The Day of the Dead, or El Dia de los Muertos, when people celebrate the lives of their dead loved ones, falls on Nov. 2 each year. They do so publicly and privately with parties, parades and festivals. As part of the tradition of the original Mexican holiday, people sometimes exchange sugar skulls, which are miniature white sugar sculptures festively decorated with frosting and glitter. For parades and parties, people often paint their faces to resemble plain or elaborate skulls.

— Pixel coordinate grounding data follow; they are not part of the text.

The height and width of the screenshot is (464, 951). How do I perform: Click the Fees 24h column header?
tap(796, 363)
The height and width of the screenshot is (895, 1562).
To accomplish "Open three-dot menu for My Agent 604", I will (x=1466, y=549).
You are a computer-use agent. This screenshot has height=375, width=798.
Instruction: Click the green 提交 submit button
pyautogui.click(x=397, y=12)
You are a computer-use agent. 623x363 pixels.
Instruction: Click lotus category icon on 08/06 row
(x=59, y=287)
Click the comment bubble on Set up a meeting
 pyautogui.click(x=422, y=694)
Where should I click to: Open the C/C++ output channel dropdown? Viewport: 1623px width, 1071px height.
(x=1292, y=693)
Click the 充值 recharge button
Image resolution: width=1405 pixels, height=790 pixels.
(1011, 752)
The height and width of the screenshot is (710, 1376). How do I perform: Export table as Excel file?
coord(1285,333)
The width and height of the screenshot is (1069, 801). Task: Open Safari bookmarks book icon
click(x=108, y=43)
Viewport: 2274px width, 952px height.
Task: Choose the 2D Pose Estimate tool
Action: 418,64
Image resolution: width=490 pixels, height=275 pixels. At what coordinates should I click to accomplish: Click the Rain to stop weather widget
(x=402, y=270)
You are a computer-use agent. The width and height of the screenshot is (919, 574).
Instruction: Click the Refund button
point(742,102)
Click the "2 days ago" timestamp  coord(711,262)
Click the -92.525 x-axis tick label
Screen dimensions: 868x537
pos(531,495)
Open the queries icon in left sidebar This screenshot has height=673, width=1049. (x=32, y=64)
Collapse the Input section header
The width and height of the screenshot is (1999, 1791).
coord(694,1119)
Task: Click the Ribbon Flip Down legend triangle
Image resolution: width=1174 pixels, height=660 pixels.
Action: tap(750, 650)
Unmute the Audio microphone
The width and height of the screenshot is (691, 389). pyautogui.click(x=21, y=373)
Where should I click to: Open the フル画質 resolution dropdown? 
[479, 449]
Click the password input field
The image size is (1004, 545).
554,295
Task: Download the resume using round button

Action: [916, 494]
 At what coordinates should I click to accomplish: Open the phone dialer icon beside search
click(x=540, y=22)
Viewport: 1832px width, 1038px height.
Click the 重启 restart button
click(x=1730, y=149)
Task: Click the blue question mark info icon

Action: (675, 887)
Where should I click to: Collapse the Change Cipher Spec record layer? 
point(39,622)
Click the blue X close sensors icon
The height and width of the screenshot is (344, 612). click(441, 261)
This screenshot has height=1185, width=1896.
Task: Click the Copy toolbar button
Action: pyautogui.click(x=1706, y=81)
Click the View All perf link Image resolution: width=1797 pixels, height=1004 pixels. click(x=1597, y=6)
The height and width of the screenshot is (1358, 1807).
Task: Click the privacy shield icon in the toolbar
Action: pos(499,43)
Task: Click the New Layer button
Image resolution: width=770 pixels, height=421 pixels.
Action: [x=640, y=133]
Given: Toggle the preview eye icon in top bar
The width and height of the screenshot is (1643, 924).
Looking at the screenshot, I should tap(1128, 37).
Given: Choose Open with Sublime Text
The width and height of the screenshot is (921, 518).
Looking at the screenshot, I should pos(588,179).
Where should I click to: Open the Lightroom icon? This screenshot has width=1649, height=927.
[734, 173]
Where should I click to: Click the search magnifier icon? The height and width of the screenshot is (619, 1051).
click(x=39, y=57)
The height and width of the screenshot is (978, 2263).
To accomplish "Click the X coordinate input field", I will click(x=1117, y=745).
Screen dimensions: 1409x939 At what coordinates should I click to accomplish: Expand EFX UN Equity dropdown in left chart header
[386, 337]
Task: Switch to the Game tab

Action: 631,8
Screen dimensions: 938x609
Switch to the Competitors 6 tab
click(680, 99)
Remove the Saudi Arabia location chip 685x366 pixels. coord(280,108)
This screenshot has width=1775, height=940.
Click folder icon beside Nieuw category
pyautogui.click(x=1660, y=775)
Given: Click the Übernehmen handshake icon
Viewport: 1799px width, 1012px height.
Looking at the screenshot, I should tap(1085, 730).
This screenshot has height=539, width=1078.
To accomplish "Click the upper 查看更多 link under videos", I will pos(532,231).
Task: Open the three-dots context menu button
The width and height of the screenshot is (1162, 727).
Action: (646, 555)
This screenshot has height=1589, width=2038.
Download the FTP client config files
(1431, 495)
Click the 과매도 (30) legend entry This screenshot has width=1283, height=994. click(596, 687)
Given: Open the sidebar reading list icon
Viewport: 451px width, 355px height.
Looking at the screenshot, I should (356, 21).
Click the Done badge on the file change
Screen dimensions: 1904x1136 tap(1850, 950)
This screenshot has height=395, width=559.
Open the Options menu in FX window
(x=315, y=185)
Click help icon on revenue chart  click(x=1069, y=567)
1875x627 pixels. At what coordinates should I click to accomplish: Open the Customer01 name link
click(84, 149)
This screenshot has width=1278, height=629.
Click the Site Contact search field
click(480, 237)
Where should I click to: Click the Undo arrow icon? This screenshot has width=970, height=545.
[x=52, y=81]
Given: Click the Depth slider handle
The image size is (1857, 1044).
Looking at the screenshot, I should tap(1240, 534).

Begin by covering the face with white costume make-up. Use a sponge for even coverage. To make eyes look like empty eye sockets, use black face paint to draw and colour rounded rectangles around the eyes. To transform a nose into the hollow nasal opening of a skull, draw a rounded triangle over the nose tip and fill in with black. For the mouth, use black crayon make-up to extend the mouth line on both sides. Add short vertical lines over top and bottom lips to create "teeth." This composes the basic skull; adding festive details will turn the basic skull into a sugar skull.
Often sugar skull face painting designs include a spider web painted on the forehead. Using the black crayon make-up, place a small guiding dot just above the centre of the bridge of the nose. From this dot, draw four lines fanning out over the forehead. The leftmost line should curve sharply left, the right-most line should curve sharply right and the other two lines should be evenly spaced between them. These form the supporting lines of the web. Still using the black crayon make-up, connect the supporting lines with roughly horizontal scalloped lines, or ocean wave lines, that dip and then "peak" as they intersect the supporting lines. This creates a curving mesh pattern for a triangular spider web.
In many sugar skull designs, the rectangular eye sockets are playfully turned into flowers rimmed with tiny petals. Using the black crayon make-up, draw the outline of petals rimming the eye socket. The petals may be the same size, or vary in size and shape to produce different effects. Some outline the entire eye socket, while others outline only the outer or upper half. Using another colour of make-up --- usually a bright hue, such as red, pink or yellow --- colour in each petal.
For a feminine take on the skull's mouth, add colour. As with the simple skull, extend the mouth line on both sides using the black crayon make-up. Then, consider tinting the lips subtly or boldly in red. The vertical lines may be drawn over the tinted lips. Otherwise, neatly outline the lips in black and draw the "teeth" above and below the actual lips.
Flowers and Gems
Painted flowers and adhesive-backed gems may accent various points of a sugar skull face painting design. Some fake tattoos include tiny gems with adhesive backings. Make-up stores also offer gems with adhesive. Consider placing one brightly coloured gem at a central point above the bridge of the nose and let the painted webbing fan out from it. To accent the gem, consider adding a tiny gem on each side of the central gem or a row of tiny gems over each eyebrow. Some designs also incorporate brightly coloured flowers painted on the face. Draw and colour one on the chin, paint one in place of the gem at the bridge of the nose, or draw a flower "caught" in the webbing on the forehead. Finish with small but artfully placed swirls, teardrops and dots to accent the entire face.